Magnus and William, I had a couple of questions also on the topic of M&A, but some of them have been answered already, so I just had one follow-up question left, I guess, which regards to further corporate development or M&A in Oman. Of course, now you've entered into Block 49, Block 56 most recently. And you are now established, of course, in Oman in a very, very nice way. Do you see further similar opportunities in Oman, of opportunities to enter into additional blocks for a relatively minor and upfront payment and build the portfolio that way?
Let's put it this way. The -- we certainly consider Oman prospective. And obviously we believe we can make a genuine contribution to unlocking that prospectivity through the experience we have gained in country. And both opportunities may or may not present themselves. It's, of course, a function both of what's the bid rounds, what deals can be found outside of the bid rounds, but it's also of course a function of competition. And as I did mention, our neighbors today in blocks that were opened recently now are Occidental and Shell. So for as much as we appreciate our good neighbors, neighbors can also occasionally be competitors. So the -- we certainly look for opportunity both in Oman but also elsewhere, and we would be happy to add to our portfolio possibilities that we believe satisfy criteria of low-entry cost and risk-reward value creation equation.And -- but it's difficult to assess what our chances will be. So we will certainly keep looking and keep trying. And do stay tuned for the result. I hope that what I said will be helpful, yes.
Yes, yes. I guess the angle I was going for was what you touched upon briefly there, whether you see that your history in the country is a big competitive advantage compared to some of those much larger potential competitors in these bidding rounds. Or do you see that Omanis preferring size relative to an established presence in the country? Or have -- do you have any impression on that?
I think it's -- no. I must say I think it's difficult for us to form such an impression. We will continue to doing what we think we do best and hope that, that will take us as far as it can.
[Operator Instructions] Our next question comes from the line of Karl Schjøtt-Pedersen from ABG.
Just wanted to follow up on your priorities between growing the company and also looking to the balance sheet given your substantial net cash position. So with these, call it, longer-term prospects, how do you now envisage your balance sheet going forward? Should we expect to see quite substantial distributions also for 2020? Or will you now have a more balanced view on CapEx versus distributions?
Let's put it this way. I mean we like to try and be everything for everyone. So we hope to be able to satisfy the yield-hungry investor as well as to satisfy the growth-hungry investor. And in line with our stated capital goal, we certainly with the balance sheet we have today believe that we can continue on that path. And what that will translate into for 2020 in detail, it's a bit early to say, but there's definitely been no change in the strategic outlook and the change in our long-term capital goals.

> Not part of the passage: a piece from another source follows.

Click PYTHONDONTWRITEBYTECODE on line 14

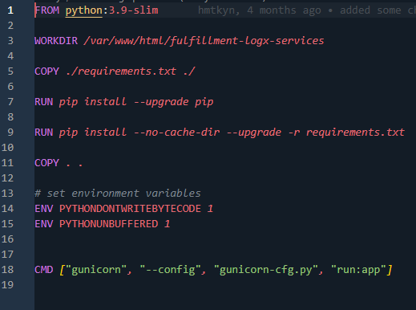[130, 209]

Okay. So the long-term target of 0 net debt, that...
That still stands.
Perfect.
As there are no further questions, I'll hand it back to the speakers.
In that case, ladies and gentlemen, thank you so much for listening in, for asking some good questions. And I hope we can talk to you again in about 3 months' time and then with a lot of new information that follows from where we end today.Thank you very much.
This now concludes our conference call. Thank you all for attending. You may now disconnect your lines.